* [Task details]:
List each line of the data in which the string "computer" appears.

Stored items:
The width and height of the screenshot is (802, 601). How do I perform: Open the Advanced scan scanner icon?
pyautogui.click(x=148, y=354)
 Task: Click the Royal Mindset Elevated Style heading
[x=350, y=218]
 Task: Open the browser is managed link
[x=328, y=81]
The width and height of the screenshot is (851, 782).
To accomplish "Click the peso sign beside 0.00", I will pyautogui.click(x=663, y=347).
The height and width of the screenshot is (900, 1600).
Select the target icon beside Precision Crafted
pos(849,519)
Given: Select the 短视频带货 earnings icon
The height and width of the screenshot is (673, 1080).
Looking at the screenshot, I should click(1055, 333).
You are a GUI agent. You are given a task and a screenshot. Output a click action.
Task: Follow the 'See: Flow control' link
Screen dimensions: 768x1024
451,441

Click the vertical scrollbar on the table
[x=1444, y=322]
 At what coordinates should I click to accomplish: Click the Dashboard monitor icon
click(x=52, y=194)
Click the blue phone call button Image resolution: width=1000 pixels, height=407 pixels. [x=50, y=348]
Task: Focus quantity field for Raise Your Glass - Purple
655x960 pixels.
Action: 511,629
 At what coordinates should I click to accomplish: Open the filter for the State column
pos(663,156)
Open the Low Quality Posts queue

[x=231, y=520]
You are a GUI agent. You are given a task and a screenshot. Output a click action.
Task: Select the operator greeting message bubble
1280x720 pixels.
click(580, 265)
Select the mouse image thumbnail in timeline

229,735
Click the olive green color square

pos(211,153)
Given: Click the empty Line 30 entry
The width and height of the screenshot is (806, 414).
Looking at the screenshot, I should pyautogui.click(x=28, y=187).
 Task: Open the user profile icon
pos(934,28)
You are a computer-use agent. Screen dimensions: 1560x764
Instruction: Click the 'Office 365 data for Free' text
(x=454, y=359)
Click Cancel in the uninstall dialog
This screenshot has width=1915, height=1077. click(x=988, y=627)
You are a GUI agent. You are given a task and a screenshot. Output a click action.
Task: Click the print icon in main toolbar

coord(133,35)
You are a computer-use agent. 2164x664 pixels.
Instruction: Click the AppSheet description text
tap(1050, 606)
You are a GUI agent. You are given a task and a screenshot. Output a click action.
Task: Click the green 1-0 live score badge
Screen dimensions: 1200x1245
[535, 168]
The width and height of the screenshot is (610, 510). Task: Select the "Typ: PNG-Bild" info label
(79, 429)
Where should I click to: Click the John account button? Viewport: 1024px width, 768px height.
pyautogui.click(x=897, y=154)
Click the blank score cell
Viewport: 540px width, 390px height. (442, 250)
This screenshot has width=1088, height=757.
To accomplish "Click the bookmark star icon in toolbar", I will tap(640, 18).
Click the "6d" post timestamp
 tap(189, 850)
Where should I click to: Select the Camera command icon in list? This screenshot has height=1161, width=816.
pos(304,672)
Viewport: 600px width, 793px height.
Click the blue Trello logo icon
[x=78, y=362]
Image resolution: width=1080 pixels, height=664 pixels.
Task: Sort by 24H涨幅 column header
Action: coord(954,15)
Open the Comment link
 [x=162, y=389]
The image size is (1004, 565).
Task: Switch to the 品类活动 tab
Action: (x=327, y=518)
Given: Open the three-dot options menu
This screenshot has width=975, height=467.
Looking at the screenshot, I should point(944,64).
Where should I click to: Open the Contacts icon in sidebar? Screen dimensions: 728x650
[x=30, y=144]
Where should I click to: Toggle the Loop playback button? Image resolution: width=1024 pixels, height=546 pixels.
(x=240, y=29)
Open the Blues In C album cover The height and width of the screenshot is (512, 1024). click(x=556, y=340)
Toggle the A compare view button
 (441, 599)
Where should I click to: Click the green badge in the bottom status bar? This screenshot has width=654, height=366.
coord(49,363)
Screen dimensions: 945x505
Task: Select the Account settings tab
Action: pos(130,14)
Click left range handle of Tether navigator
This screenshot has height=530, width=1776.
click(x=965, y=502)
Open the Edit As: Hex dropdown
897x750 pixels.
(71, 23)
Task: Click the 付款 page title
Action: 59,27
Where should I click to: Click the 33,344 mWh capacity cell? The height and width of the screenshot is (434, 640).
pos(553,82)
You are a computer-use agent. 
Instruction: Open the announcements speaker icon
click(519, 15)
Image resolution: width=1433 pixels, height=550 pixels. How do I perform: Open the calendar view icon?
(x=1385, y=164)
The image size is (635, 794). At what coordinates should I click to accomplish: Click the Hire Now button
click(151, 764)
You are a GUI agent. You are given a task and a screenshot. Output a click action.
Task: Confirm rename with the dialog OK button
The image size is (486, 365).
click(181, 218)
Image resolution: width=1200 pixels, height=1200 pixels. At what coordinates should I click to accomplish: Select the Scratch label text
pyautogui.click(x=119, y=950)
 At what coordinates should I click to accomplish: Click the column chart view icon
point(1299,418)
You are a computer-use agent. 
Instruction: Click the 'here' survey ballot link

* [Written reply]:
You are a computer-use agent. Screen dimensions: 1560x764
You are a computer-use agent. 2164x664 pixels.
You are a computer-use agent. 
You are a computer-use agent. 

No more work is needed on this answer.